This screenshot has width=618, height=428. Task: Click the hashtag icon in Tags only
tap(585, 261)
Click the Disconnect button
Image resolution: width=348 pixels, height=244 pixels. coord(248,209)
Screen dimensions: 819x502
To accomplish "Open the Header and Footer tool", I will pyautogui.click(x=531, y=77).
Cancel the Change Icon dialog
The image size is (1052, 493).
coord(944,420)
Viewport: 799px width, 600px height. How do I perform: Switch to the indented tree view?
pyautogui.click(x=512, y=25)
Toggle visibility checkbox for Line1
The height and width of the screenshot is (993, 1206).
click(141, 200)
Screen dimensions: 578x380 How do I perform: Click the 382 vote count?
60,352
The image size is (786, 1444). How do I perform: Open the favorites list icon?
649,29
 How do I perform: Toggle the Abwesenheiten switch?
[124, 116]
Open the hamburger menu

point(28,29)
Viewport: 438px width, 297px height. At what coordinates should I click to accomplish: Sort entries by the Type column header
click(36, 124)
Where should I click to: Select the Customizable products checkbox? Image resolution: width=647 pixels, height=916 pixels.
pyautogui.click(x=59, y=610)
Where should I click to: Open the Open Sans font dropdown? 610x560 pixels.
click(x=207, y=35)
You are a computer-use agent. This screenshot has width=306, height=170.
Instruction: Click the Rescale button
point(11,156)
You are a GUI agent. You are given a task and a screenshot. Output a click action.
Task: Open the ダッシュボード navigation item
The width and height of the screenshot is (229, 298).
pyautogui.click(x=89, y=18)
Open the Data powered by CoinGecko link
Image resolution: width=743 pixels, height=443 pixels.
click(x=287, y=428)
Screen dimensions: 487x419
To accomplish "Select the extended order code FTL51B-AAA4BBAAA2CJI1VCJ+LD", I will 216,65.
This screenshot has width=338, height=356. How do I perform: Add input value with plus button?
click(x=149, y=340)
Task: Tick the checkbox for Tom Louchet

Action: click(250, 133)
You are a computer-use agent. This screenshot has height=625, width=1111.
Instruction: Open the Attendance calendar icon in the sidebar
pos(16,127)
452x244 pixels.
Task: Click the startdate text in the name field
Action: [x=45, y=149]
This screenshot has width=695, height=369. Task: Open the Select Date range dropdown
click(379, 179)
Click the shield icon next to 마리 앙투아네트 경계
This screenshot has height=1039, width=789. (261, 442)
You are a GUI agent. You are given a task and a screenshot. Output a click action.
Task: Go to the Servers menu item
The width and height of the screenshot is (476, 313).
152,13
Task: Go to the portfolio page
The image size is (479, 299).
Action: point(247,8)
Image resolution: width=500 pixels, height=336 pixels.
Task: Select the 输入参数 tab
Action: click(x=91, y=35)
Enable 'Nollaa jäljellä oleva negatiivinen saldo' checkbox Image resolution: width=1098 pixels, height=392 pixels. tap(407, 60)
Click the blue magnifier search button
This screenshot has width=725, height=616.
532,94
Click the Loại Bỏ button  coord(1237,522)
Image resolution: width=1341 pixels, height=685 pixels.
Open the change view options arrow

Goal of the exercise:
Repeat the data. Keep every word the same.

Task output:
This screenshot has width=618, height=428. Task: Click the hashtag icon in Tags only
tap(585, 261)
Click the Disconnect button
Image resolution: width=348 pixels, height=244 pixels. coord(248,209)
Screen dimensions: 819x502
To accomplish "Open the Header and Footer tool", I will pyautogui.click(x=531, y=77).
Cancel the Change Icon dialog
The image size is (1052, 493).
coord(944,420)
Viewport: 799px width, 600px height. How do I perform: Switch to the indented tree view?
pyautogui.click(x=512, y=25)
Toggle visibility checkbox for Line1
The height and width of the screenshot is (993, 1206).
click(141, 200)
Screen dimensions: 578x380 How do I perform: Click the 382 vote count?
60,352
The image size is (786, 1444). How do I perform: Open the favorites list icon?
649,29
 How do I perform: Toggle the Abwesenheiten switch?
[124, 116]
Open the hamburger menu

point(28,29)
Viewport: 438px width, 297px height. At what coordinates should I click to accomplish: Sort entries by the Type column header
click(36, 124)
Where should I click to: Select the Customizable products checkbox? Image resolution: width=647 pixels, height=916 pixels.
pyautogui.click(x=59, y=610)
Where should I click to: Open the Open Sans font dropdown? 610x560 pixels.
click(x=207, y=35)
You are a computer-use agent. This screenshot has width=306, height=170.
Instruction: Click the Rescale button
point(11,156)
You are a GUI agent. You are given a task and a screenshot. Output a click action.
Task: Open the ダッシュボード navigation item
The width and height of the screenshot is (229, 298).
pyautogui.click(x=89, y=18)
Open the Data powered by CoinGecko link
Image resolution: width=743 pixels, height=443 pixels.
click(x=287, y=428)
Screen dimensions: 487x419
To accomplish "Select the extended order code FTL51B-AAA4BBAAA2CJI1VCJ+LD", I will 216,65.
This screenshot has width=338, height=356. How do I perform: Add input value with plus button?
click(x=149, y=340)
Task: Tick the checkbox for Tom Louchet

Action: click(250, 133)
You are a computer-use agent. This screenshot has height=625, width=1111.
Instruction: Open the Attendance calendar icon in the sidebar
pos(16,127)
452x244 pixels.
Task: Click the startdate text in the name field
Action: [x=45, y=149]
This screenshot has width=695, height=369. Task: Open the Select Date range dropdown
click(379, 179)
Click the shield icon next to 마리 앙투아네트 경계
This screenshot has height=1039, width=789. (261, 442)
You are a GUI agent. You are given a task and a screenshot. Output a click action.
Task: Go to the Servers menu item
The width and height of the screenshot is (476, 313).
152,13
Task: Go to the portfolio page
The image size is (479, 299).
Action: point(247,8)
Image resolution: width=500 pixels, height=336 pixels.
Task: Select the 输入参数 tab
Action: click(x=91, y=35)
Enable 'Nollaa jäljellä oleva negatiivinen saldo' checkbox Image resolution: width=1098 pixels, height=392 pixels. tap(407, 60)
Click the blue magnifier search button
This screenshot has width=725, height=616.
532,94
Click the Loại Bỏ button  coord(1237,522)
Image resolution: width=1341 pixels, height=685 pixels.
Open the change view options arrow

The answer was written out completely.